Although BCOR-CCNB3 sarcoma of bone is molecularly distinct from Ewing sarcoma, the clinical behaviors, radiological features, and histopathological morphology show some similarities with Ewing sarcoma. To date, multidisciplinary treatment combining chemotherapy and surgery for Ewing sarcoma has been established as standard. For the treatment of BCOR-CCNB3 sarcoma of bone, neoadjuvant chemotherapy followed by surgery and postoperative adjuvant chemotherapy, representing the same protocol applied for Ewing sarcoma, has also been proposed (12). When we reviewed the case series of BCOR-CCNB3 sarcoma of bone (Table I), 33 of the 72 cases had received chemotherapy based on the standard treatment for Ewing sarcoma. Our present case had also received neoadjuvant and adjuvant chemotherapy based on the regimen for Ewing sarcoma, and our patient showed no evidence of local recurrence or distant metastasis as of 1 year after completing adjuvant chemotherapy. In patients with localized BCOR-CCNB3 sarcoma of bone and soft tissue, the overall survival rate at 5 years is reportedly significantly better for patients who have received treatment according to the Ewing protocol than for those who have received other chemotherapeutic regimens (12). Previous reports have stated that the 5-year overall survival rate for BCOR-CCNB3 sarcoma ranges from 72 to 76.5% (12,13,20).

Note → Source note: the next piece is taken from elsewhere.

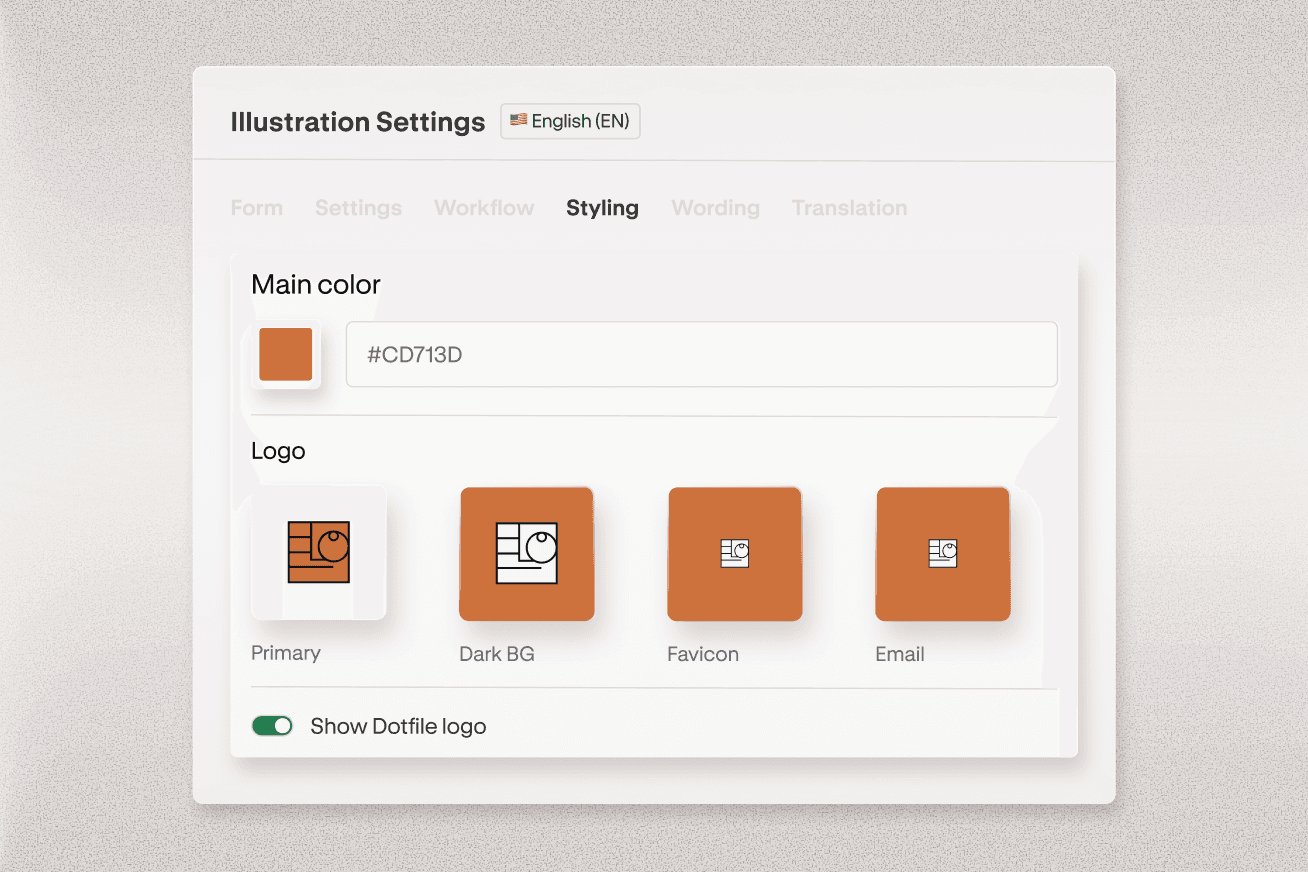
Task: Click the Illustration Settings heading
Action: coord(357,122)
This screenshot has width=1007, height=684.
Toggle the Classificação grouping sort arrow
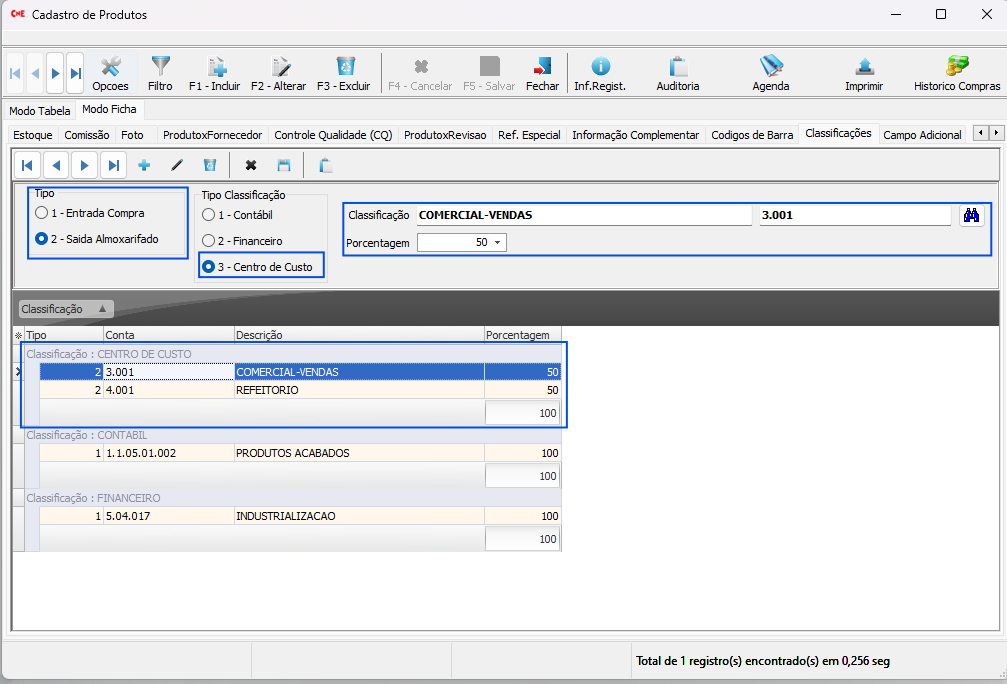click(x=101, y=310)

The patient and his parents were satisfied with the favorable oncological results of the treatment according to Ewing sarcoma. The postoperative function of the affected limb is also good, and the patient is able to walk stably without a cane.

We reported a case of BCOR-CCNB3 sarcoma arising in the proximal tibia and reviewed the literature for BCOR-CCNB3 sarcoma of bone in terms of clinical features, therapy and prognosis. BCOR-CCNB3 sarcoma requires differentiation from Ewing sarcoma and small cell osteosarcoma using diagnostic imaging, given the histopathological similarity with Ewing sarcoma. Patchy, weakly positive immunohistochemical staining for CD99 and strong, diffusely positive staining for CCNB3 are useful for diagnosing BCOR-CCNB3 sarcoma. Confirmation of the BCOR-CCNB3 fusion gene by RT-PCR is necessary for final definitive diagnosis. The prognosis of BCOR-CCNB3 sarcoma is expected to be relatively good with the introduction of multidisciplinary treatment according to the protocol for Ewing sarcoma at an early stage.